## Exercise aim
Rewrite every line of the records below, changing "Datenschutz" to "Privatsphäre" and keeping everything else the same. Leave the pictures out.

## Recorded information
⟨
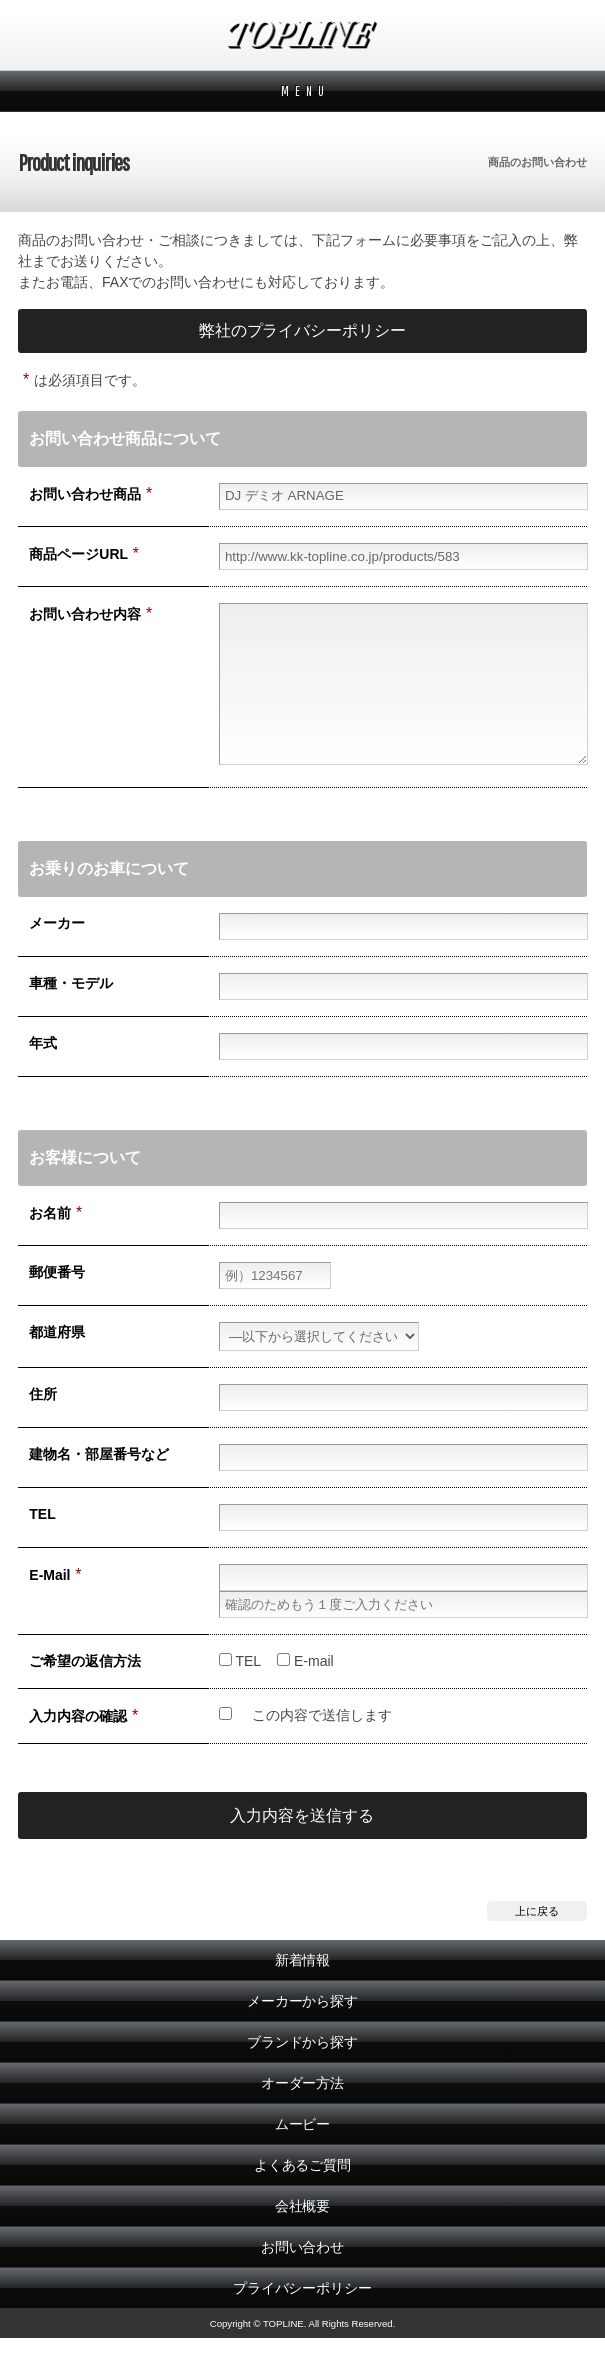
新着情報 (303, 1990)
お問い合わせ (303, 2277)
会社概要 (303, 2236)
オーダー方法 (303, 2113)
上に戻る (537, 1941)
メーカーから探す (303, 2031)
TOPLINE (303, 35)
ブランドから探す (303, 2072)
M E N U (302, 91)
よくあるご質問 (303, 2195)
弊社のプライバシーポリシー (303, 330)
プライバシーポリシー (303, 2318)
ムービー (303, 2154)
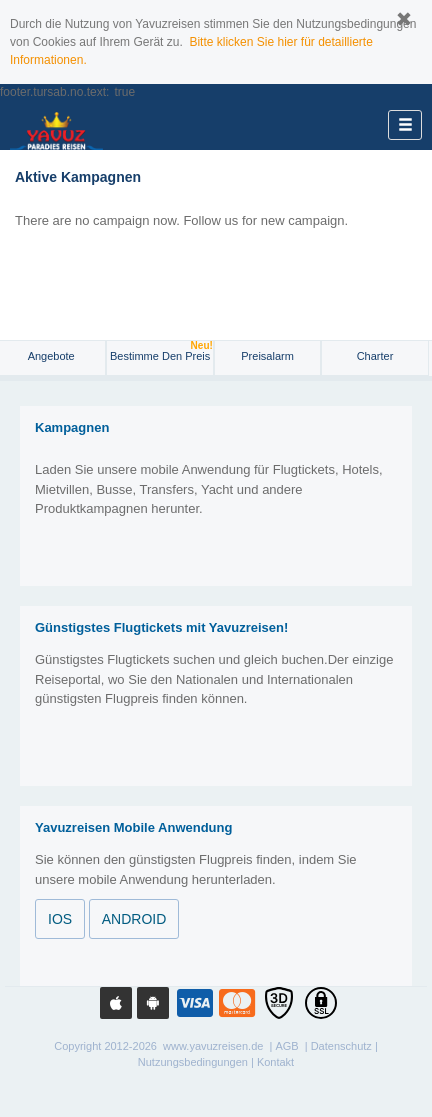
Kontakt (275, 1062)
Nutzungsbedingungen (193, 1062)
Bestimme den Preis (161, 351)
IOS (60, 919)
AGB (286, 1046)
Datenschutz (341, 1046)
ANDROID (134, 919)
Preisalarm (267, 356)
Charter (375, 356)
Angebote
⟩
## Reply to the task
新着情報 (303, 1990)
お問い合わせ (303, 2277)
会社概要 (303, 2236)
オーダー方法 (303, 2113)
上に戻る (537, 1941)
メーカーから探す (303, 2031)
TOPLINE (303, 35)
ブランドから探す (303, 2072)
M E N U (302, 91)
よくあるご質問 (303, 2195)
弊社のプライバシーポリシー (303, 330)
プライバシーポリシー (303, 2318)
ムービー (303, 2154)
Kontakt (275, 1062)
Nutzungsbedingungen (193, 1062)
Bestimme den Preis (161, 351)
IOS (60, 919)
AGB (286, 1046)
Privatsphäre (341, 1046)
ANDROID (134, 919)
Preisalarm (267, 356)
Charter (375, 356)
Angebote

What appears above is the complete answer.